Most of us love nothing better than when our pup chooses to sit on our lap, or right on top of our feet. But have you ever wondered “why does my dog like to sit on me?” From showing love and affection to seeking comfort when stressed, here are the top reasons why your pup likes to get close to you…

Why does my dog like to sit on me?

1. Your dog is seeking attention

Most dog parents naturally reward their pups for sitting on them by giving them pats and cuddles. This quickly becomes a learned behavior as your pet realizes sitting on you means attention for them.

In most cases, this is simply quality bonding time for both you and your pup. But it can become a problem if your pooch is constantly demanding attention.

If you’re working at your desk, for example, and aren’t available for lap-time cuddles, the best thing to do is ignore your pup (stand up and leave the room if you have to). When sitting calmly, reward them with praise and a pat, or offer them a toy instead. Your pup will soon come to learn that you aren’t always available to give them your undivided attention, as much as we’d like to be!


2. Your dog wants to feel safe

If your dog is feeling anxious or stressed, they may respond by getting as close to their human as they can to feel safe. This often means sitting on your feet or on top of you. You will often notice other signs that your pup is feeling anxious such as:

  • Panting
  • Drooling
  • Pacing
  • Shaking or trembling
  • Yawning or licking their lips
  • Cowering
  • Whining or barking

Common stressful situations for dogs may include thunderstorms, fireworks, construction, house parties, new family members, and visits to the veterinarian or boarding kennels.

It’s important to remember that not all dogs respond in the same way and your dog may prefer to hide or take shelter during stressful situations. If your dog prefers to cope this way, make a safe space or den for them, and don’t force them to come out for a cuddle. If your pup is struggling with anxiety, including separation anxiety, the best thing to do is speak to your veterinarian or a veterinary behaviorist.  
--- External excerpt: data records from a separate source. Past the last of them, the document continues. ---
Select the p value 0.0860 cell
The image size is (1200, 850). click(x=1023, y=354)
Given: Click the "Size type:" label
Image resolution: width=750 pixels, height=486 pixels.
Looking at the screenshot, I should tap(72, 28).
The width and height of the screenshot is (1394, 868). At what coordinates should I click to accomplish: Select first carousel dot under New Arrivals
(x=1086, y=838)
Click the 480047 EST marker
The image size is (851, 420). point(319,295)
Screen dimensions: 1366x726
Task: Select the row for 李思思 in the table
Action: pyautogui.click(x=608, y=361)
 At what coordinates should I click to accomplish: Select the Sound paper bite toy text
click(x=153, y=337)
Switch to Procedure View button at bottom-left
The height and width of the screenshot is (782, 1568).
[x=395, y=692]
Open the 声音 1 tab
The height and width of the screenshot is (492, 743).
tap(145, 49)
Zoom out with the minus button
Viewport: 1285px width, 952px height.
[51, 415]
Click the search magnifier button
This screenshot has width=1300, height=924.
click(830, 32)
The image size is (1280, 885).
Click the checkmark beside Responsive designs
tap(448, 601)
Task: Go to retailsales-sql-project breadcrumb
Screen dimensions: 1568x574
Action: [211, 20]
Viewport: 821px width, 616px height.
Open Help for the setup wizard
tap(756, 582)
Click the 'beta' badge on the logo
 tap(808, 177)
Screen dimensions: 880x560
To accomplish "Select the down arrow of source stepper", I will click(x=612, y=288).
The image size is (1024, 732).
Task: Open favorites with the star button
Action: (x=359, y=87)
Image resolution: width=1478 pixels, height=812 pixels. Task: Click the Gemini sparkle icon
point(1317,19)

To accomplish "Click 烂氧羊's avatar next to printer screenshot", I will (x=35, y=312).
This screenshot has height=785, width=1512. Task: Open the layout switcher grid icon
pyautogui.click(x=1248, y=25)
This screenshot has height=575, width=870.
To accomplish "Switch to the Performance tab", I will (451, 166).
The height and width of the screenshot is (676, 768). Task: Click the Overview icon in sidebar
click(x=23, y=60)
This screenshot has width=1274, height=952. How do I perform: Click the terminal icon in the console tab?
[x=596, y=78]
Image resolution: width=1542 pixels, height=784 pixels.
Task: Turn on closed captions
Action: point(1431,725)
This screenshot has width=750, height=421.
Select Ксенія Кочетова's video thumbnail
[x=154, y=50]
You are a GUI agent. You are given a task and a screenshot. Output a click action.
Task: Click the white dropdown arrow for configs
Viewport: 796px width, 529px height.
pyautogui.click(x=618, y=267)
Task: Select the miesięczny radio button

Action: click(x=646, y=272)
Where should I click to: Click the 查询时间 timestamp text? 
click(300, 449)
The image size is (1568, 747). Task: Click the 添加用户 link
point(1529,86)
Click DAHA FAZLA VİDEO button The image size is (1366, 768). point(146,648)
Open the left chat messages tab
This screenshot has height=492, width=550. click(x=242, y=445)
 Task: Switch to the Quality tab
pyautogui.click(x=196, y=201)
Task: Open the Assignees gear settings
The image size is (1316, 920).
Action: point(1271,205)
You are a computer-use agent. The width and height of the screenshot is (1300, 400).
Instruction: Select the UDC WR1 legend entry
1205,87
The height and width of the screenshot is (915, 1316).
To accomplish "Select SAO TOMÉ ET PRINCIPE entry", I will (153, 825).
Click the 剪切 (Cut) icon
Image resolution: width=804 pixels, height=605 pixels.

3. Your dog wants to play or show affection

When your pup chooses to sit on you for cuddles, it can be one of the most rewarding bonding behaviors for many pet parents as it’s their way of showing love and affection. It can also be physically comforting for them to feel close to you, not to mention warm and cozy!

You might find your pup also enjoys a bit of a roll or some playful wrestling while sitting on your lap. While this is all in good fun, if you find your pup is getting too hyped up or rough, ignore the behavior by standing up gently and leaving the room. Instead, reward them with praise or treats when they are calm or playing nicely with you.


4. Your dog wants you to feel comforted

Dogs can be highly sensitive to our feelings and emotions. In fact, many pet parents believe that their dog can tell when they’re feeling upset, stressed, or anxious – and they’re right!

Our pups pick up on our body language, facial expressions, tone of voice, and even our smell when we’re stressed or upset. As a result, your pup might respond by choosing to be close to you at this time to provide a little extra comfort.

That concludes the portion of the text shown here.